▶ [What needs to be done] Pick out every line of the records below that contains the string "width", and copy each one in full. Treat the match as case-sensitive.

▶ [Extracted information]
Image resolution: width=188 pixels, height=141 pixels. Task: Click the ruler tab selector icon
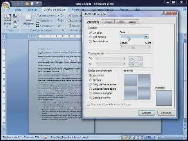(x=4, y=36)
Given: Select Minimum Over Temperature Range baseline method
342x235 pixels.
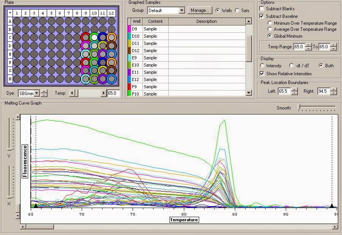Looking at the screenshot, I should tap(270, 23).
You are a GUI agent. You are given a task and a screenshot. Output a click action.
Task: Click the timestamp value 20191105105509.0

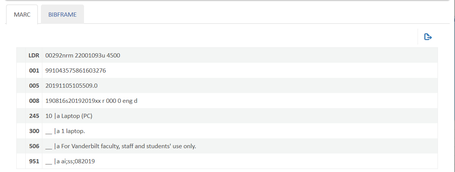click(71, 85)
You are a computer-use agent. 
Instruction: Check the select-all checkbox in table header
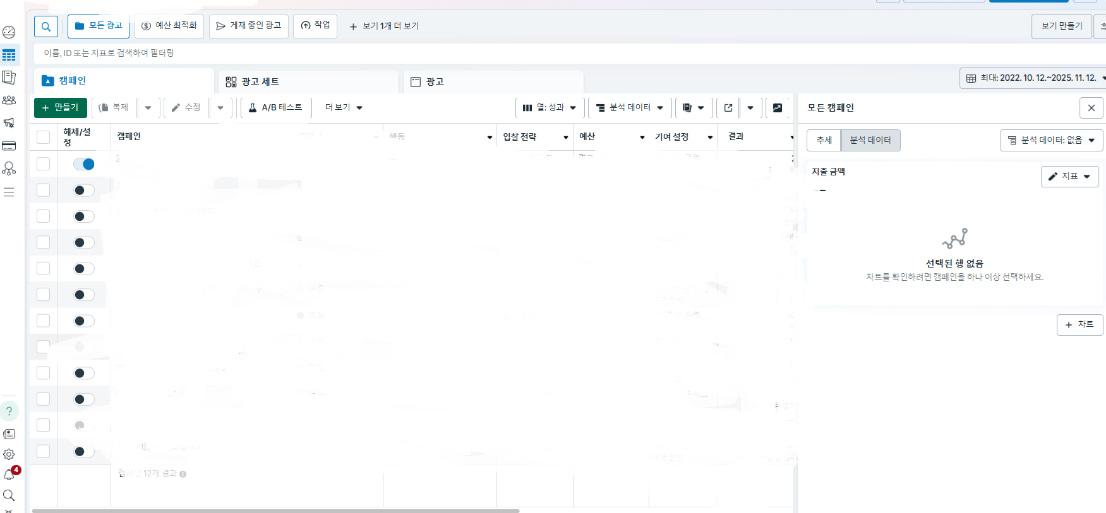(x=43, y=137)
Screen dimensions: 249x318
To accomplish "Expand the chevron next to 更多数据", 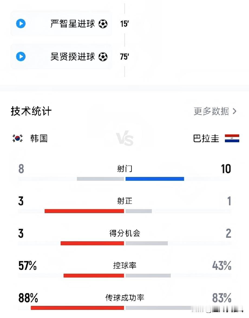I will coord(235,111).
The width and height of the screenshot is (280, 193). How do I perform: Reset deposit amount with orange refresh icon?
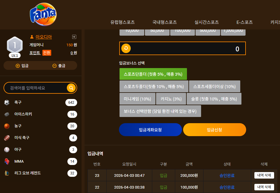click(126, 48)
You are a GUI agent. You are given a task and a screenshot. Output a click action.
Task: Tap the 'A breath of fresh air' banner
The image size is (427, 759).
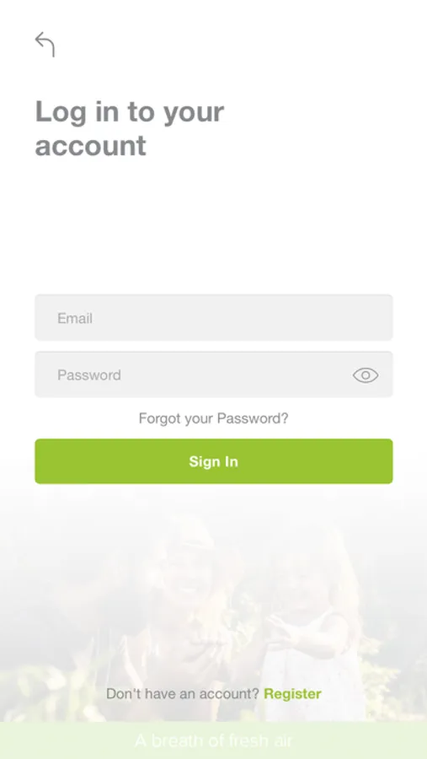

▶ [Solved exercise]
Image resolution: width=188 pixels, height=141 pixels. Task: Click the ruler tab selector icon
The width and height of the screenshot is (280, 193). How do I perform: Reset deposit amount with orange refresh icon?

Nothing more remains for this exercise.